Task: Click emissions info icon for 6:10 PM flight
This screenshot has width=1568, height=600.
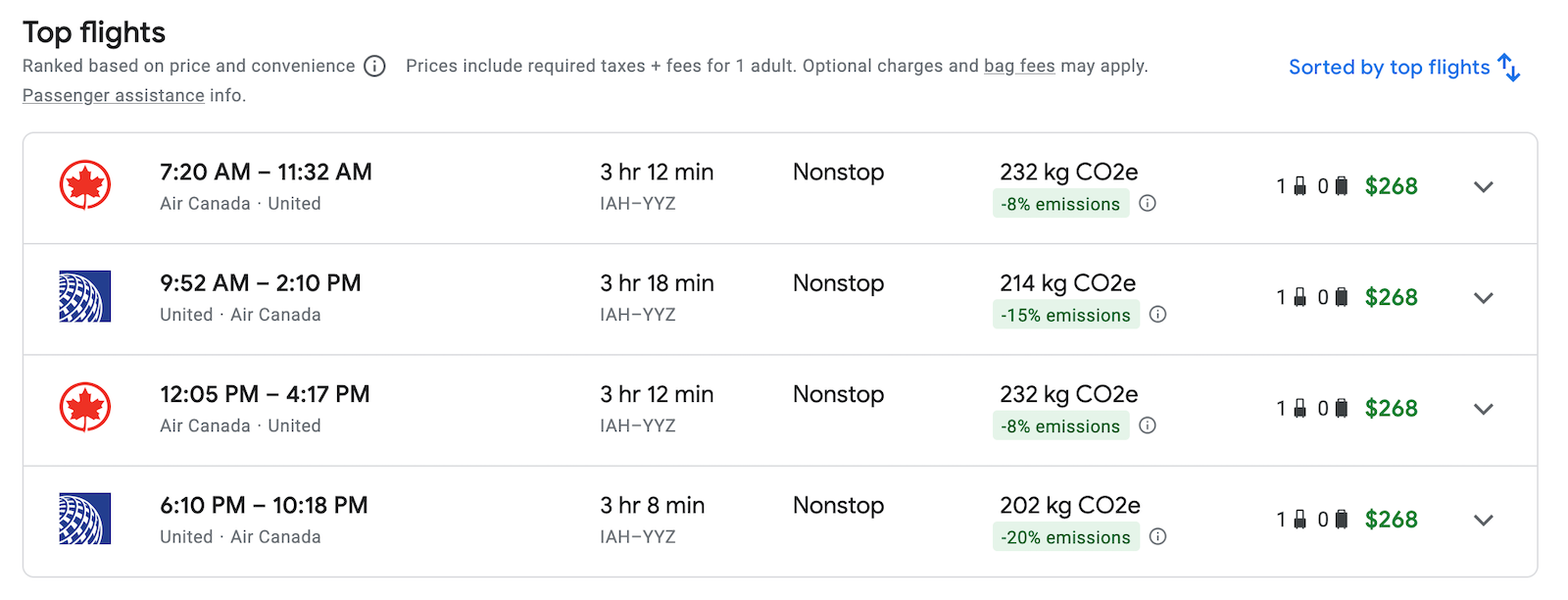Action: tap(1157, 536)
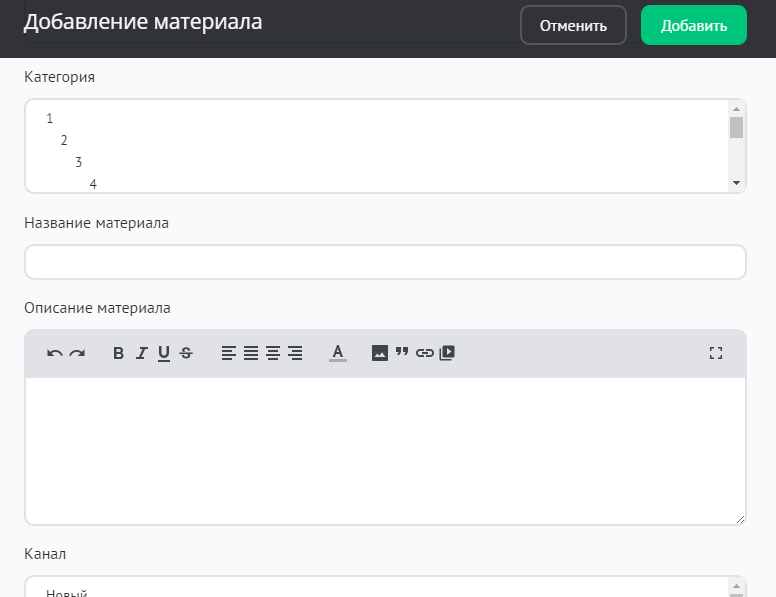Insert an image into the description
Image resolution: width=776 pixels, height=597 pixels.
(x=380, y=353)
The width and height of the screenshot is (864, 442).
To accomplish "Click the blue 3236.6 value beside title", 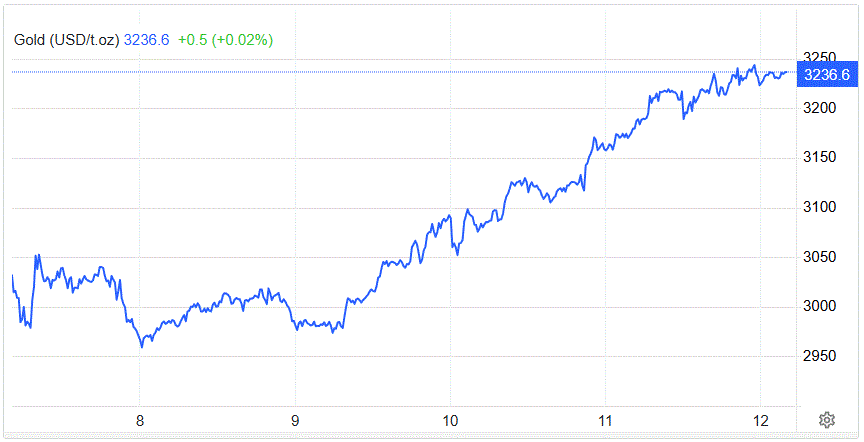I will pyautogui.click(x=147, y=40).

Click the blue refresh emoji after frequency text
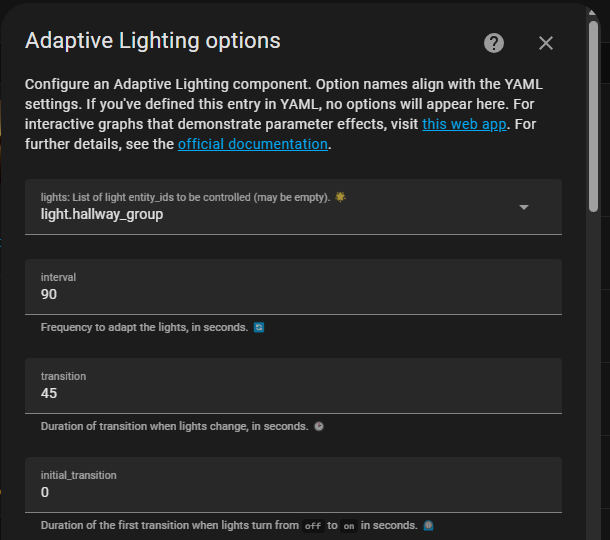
--
Starting with the opening line of the listing, write out each line exactly until the line that contains "The width and" has been included; skip the pictures.

Task: Click emissions info icon for 6:10 PM flight
This screenshot has width=1568, height=600.
Action: tap(1157, 536)
Insert an image into the description
Image resolution: width=776 pixels, height=597 pixels.
(x=380, y=353)
The width and height of the screenshot is (864, 442).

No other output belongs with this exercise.